18歳未満や特定地域以外のユーザーへ提供するサービスを制限するために、年齢や居住地域の確認など、利用できるバナーそのものの種類も多彩だ。中にはバナーとして積極的に表示せず、設定画面へのボタンだけを用意する「出さないバナー」といった選択肢も提供する。
-
「STRIGHT」では、カスタマイズの自由度が高く、複数の地域に対応できるクッキーバナーを自在に作成できる
-
第一層と呼ばれる、直接細かなセッティング画面である第二層へのフローティングボタンを用意する「出さないバナー」といった実装も用意されている
特に「出さないバナー」はデザイン性を損なうことなく実装できるため、ブランドサイトに最適であるとしている。
「きちんとした」クッキーバナー普及に期待
世界的なプライバシー保護の強化により、消費者の意識も高まっており、プライバシーは経営リスクのひとつに数えられるのが現状だ。しかしグローバル展開している企業であっても、各国の法規制を把握できているわけではなく、クッキーバナーひとつ取っても、対象地域ごとに最適化するのは難しい。そんな中、STRIGHTは地域や対象ごとにマスターが用意されており、カスタマイズ性も高く、なによりグローバルで合法的というのが魅力的だ。
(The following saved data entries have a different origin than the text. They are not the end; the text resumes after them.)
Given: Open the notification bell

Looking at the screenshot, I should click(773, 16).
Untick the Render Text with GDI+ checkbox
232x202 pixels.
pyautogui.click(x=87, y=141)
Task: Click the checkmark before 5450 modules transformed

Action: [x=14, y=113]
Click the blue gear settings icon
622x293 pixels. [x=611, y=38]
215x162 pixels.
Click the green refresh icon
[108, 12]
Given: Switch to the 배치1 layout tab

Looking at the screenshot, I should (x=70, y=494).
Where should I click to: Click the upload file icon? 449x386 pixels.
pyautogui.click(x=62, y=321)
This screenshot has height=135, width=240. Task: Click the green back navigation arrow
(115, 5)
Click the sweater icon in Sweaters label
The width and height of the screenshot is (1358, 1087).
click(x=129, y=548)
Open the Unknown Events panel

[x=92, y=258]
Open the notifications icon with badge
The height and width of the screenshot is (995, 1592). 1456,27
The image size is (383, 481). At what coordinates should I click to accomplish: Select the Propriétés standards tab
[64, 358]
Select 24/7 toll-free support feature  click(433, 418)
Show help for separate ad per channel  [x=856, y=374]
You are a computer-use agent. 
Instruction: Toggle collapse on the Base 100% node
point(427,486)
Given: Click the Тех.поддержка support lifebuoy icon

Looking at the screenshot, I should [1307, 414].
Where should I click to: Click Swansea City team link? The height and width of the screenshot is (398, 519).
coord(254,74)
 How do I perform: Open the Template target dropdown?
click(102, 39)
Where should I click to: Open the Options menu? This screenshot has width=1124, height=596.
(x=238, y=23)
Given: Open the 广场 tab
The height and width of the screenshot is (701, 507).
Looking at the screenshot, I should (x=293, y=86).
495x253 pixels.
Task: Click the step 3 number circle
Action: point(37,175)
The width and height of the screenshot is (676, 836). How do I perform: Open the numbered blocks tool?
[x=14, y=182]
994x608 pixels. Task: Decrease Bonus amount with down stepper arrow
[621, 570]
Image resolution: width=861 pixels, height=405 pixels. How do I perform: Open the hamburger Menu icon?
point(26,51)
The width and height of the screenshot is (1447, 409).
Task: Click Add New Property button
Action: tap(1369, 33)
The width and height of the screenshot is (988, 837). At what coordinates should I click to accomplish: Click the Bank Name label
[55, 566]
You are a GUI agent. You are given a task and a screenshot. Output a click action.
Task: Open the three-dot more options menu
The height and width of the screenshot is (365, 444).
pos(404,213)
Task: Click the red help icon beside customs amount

いかに日本では問題ないとしても、「スクロールすると同意とみなす」「画面全体を覆う」といったGDPRに抵触するようなバナーの存在には、多くのユーザーが不満を覚えているだろう。STRIGHTのようなサービスが普及することで他のサービスも追随し、ユーザーによって使いやすいサイトが増えてくれることを期待したい。